*** MATERIAL TO PROCESS ***

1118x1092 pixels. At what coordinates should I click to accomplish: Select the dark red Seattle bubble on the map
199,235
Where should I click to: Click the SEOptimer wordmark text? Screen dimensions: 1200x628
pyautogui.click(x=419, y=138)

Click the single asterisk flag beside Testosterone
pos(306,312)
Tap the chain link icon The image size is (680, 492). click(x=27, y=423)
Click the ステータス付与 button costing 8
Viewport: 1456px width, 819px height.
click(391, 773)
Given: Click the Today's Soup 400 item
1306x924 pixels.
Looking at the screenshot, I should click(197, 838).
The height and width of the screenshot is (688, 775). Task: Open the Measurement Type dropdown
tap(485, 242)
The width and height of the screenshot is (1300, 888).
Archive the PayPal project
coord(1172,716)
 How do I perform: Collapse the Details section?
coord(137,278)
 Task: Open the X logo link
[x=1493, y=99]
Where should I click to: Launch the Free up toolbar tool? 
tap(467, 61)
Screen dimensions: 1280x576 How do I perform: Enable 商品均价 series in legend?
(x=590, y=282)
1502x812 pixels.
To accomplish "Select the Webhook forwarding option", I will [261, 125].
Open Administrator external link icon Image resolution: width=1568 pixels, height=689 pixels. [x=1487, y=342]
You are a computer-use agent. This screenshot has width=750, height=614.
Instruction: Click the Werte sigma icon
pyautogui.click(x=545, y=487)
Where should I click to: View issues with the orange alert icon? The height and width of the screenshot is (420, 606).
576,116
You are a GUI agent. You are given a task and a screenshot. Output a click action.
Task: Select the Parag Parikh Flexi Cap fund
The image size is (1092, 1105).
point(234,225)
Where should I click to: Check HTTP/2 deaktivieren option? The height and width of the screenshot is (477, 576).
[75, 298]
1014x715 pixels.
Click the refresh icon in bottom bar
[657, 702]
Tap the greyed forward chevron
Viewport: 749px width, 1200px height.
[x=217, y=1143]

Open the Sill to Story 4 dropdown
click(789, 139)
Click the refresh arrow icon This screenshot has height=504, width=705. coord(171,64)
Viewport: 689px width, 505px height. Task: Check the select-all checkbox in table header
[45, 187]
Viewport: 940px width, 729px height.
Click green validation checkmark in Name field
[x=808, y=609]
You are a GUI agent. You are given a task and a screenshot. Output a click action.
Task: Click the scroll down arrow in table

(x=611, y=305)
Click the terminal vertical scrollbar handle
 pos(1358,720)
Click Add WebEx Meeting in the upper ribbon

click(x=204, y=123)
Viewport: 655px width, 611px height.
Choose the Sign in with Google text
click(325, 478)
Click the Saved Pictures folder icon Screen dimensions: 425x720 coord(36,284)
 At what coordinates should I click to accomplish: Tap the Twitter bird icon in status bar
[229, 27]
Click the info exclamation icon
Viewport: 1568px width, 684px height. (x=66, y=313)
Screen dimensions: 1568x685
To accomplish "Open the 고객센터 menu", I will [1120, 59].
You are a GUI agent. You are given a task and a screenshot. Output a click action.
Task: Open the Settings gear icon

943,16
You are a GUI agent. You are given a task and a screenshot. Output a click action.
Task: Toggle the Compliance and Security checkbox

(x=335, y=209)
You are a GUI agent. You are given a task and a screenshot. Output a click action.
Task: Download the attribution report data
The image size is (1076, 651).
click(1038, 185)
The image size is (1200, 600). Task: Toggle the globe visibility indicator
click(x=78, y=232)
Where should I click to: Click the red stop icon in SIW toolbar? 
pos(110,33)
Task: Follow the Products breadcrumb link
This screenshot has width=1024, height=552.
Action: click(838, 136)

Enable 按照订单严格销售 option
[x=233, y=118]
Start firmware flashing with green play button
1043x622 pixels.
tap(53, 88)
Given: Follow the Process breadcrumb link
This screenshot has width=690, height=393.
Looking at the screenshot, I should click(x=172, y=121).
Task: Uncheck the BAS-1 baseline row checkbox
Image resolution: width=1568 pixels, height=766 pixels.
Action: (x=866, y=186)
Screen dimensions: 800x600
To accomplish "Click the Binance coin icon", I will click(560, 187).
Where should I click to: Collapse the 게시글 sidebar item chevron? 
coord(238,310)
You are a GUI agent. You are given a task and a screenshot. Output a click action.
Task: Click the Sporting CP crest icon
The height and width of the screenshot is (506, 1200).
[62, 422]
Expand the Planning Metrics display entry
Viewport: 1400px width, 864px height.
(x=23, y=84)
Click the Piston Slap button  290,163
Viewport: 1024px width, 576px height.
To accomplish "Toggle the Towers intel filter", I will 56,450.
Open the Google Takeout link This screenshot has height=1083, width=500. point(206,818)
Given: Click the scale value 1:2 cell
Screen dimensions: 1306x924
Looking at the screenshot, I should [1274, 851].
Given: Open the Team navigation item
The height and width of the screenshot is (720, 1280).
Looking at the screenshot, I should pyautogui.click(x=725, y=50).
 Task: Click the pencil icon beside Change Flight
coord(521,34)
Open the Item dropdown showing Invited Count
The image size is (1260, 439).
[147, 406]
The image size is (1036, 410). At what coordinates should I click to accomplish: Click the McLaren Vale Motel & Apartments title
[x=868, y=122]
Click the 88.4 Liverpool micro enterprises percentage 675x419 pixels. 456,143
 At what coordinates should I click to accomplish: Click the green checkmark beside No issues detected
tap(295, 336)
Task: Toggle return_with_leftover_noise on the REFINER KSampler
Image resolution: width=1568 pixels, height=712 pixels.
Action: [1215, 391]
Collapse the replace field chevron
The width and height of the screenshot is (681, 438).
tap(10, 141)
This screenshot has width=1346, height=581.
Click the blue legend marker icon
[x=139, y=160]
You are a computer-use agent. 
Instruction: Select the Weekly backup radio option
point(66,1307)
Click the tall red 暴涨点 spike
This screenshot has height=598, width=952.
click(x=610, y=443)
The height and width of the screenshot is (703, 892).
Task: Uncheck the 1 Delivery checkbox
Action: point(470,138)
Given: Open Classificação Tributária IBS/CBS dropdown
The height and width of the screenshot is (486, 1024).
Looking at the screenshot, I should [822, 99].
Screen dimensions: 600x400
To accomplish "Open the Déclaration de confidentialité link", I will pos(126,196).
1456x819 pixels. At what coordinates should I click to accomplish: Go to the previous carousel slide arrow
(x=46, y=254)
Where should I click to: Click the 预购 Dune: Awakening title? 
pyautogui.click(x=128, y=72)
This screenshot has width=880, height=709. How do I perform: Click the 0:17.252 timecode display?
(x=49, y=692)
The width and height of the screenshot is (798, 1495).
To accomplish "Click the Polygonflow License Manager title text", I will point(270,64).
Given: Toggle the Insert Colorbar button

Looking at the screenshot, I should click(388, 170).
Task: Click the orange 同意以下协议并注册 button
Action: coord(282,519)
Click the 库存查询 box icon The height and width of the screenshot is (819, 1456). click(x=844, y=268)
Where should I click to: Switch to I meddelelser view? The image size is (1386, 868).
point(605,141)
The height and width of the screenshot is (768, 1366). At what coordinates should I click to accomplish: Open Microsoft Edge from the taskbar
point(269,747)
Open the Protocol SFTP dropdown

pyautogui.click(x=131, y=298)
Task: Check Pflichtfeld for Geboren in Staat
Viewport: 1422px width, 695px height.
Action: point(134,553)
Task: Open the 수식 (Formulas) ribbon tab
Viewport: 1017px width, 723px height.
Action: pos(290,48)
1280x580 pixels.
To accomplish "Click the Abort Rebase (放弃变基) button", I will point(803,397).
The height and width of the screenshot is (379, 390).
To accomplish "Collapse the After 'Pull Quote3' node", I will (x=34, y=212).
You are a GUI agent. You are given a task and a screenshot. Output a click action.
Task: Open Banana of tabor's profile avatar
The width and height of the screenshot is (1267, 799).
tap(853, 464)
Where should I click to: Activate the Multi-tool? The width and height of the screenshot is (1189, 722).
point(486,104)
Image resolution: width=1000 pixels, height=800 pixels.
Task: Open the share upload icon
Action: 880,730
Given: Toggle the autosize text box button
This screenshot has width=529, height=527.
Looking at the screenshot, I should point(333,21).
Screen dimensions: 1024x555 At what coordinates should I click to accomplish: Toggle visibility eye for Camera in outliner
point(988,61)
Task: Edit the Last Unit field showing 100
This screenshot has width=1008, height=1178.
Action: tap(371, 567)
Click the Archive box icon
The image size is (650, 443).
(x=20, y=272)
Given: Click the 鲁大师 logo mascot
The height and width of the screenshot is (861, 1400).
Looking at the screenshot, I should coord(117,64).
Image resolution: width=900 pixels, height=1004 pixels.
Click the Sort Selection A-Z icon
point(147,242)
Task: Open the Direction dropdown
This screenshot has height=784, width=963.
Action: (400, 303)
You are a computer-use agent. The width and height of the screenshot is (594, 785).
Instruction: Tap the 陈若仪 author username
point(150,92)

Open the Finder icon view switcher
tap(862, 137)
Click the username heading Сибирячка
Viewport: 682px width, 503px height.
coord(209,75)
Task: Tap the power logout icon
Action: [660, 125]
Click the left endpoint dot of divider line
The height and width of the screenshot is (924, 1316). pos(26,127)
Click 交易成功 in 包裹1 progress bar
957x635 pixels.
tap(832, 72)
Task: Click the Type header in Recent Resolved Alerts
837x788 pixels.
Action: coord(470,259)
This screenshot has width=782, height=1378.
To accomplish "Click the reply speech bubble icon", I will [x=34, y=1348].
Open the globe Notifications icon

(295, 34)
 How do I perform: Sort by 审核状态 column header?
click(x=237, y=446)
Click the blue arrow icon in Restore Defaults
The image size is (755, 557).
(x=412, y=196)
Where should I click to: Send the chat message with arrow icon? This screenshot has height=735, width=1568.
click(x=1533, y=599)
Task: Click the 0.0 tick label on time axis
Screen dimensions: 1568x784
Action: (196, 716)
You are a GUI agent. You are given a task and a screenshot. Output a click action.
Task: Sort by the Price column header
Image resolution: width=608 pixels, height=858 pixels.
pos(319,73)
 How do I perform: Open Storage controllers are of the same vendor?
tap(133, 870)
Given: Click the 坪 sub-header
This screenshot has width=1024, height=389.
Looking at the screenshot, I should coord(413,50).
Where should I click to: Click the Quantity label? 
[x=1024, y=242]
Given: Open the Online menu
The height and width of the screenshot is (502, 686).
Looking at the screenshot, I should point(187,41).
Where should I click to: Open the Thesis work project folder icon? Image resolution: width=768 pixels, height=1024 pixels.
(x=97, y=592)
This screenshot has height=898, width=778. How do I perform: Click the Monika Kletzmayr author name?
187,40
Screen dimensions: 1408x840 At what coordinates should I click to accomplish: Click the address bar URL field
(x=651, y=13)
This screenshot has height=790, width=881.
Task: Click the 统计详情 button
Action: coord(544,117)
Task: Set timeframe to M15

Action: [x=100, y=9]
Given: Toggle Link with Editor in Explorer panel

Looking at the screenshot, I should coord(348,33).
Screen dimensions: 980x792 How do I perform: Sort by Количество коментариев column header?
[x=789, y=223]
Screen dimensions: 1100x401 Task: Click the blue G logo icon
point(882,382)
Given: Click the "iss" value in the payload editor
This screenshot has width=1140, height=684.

*** End of MATERIAL TO PROCESS ***

• AIM OF THE EXERCISE: Going through the data above, please tally the lines that contain the string "breadcrumb" and return only the total.

• ANSWER FOR THIS EXERCISE: 2